** CONSIGNE **
Résumez en deux phrases le texte sur le débat organisé par l'Asti.

On pense souvent que l'économie est de par nature indifférente aux considérations d'ordre normatif, qui impliqueraient les questions ayant trait à la nationalité, à la religion ou à l'origine et ne s'intéresserait que pour ce qui peut se quantifier en termes d'argent et de profit. Or, voilà: le lieu d'origine d'une personne, sa provenance peuvent intervenir dans les calculs économiques, du moment qu'on arrive à démontrer que ces facteurs influencent le comportement économique de cette personne. «La présence d'immigré/e/s peut perturber la cohésion nationale. Les frontaliers ne s'apparentent pas à notre modèle de gestion sociale basée sur le consensus. La substitution progressive du luxembourgeois par d'autres langues peut conduire à un Babylone linguistique.» Telles étaient en tous cas les avis formulés par certains des conférenciers venus exposer leur vue sur invitation de l'Asti. 

L'Asti avait fait appel à des experts divers, économistes et sociologues spécialistes pour la plupart, mais aussi des experts en ressources humaines, des chefs d'entreprise et des syndicalistes pour discuter des enjeux liés à l'accroissement spectaculaire de la population immigrée au Luxembourg. Le nombre de points de vue équivaut presque au nombre d'intervenants au débat, avec toutefois une assez nette coupure entre économistes et sociologues. Ainsi, les économistes empruntent souvent des concepts sociologiques comme celui de «consensus», de «cohésion» ou de «paix sociale» sans en interroger le contenu normatif,  alors que les sociologues tentent de le mettre à nu en déconstruisant ces notions.

** Données sources **
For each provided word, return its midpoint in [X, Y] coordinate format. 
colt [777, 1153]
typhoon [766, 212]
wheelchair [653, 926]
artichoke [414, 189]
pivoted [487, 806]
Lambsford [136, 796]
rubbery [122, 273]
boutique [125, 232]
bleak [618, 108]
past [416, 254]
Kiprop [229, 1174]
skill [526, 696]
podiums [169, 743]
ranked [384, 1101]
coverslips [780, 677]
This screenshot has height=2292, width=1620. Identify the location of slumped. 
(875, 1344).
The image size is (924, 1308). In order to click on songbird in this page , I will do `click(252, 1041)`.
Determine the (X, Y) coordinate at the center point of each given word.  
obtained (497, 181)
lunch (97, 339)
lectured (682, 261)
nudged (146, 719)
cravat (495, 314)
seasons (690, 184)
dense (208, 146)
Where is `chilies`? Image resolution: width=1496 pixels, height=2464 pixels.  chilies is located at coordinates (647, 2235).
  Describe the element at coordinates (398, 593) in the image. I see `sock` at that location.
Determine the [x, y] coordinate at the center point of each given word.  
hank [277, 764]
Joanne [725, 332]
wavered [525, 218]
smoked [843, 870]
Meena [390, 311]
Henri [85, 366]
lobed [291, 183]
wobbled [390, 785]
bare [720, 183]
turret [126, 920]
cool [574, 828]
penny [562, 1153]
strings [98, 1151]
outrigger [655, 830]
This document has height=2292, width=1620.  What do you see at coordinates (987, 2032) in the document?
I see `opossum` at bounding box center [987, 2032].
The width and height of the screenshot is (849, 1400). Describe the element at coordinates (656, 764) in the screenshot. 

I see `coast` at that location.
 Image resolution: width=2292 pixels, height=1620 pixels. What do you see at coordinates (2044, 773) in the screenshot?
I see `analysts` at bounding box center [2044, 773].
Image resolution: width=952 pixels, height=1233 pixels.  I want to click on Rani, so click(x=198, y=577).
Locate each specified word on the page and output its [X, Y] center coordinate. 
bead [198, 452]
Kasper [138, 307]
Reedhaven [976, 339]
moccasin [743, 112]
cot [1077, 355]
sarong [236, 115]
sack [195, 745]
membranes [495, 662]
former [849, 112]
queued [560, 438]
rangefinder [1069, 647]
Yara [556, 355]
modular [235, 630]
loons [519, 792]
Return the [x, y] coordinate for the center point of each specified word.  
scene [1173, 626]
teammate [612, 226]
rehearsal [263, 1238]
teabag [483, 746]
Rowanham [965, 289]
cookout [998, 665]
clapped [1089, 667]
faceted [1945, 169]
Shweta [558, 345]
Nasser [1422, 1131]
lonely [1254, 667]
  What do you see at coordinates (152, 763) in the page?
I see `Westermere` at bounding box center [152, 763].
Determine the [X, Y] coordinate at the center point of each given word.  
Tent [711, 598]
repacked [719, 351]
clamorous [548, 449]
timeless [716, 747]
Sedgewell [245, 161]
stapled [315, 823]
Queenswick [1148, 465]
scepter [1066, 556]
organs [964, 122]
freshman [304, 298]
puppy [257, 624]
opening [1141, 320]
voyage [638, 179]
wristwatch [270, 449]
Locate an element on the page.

** RÉPONSE RÉDIGÉE **
On croit souvent l'économie indifférente aux questions de nationalité, de religion ou d'origine, mais l'origine d'une personne peut entrer dans les calculs économiques dès qu'on montre qu'elle influence son comportement économique, et certains conférenciers invités par l'Asti ont jugé que la présence d'immigrés pouvait perturber la cohésion nationale. L'Asti a réuni économistes, sociologues, experts en ressources humaines, chefs d'entreprise et syndicalistes pour discuter de la forte hausse de la population immigrée au Luxembourg, et les économistes y reprennent des notions comme « cohésion » ou « paix sociale » sans en interroger le contenu normatif, alors que les sociologues les déconstruisent.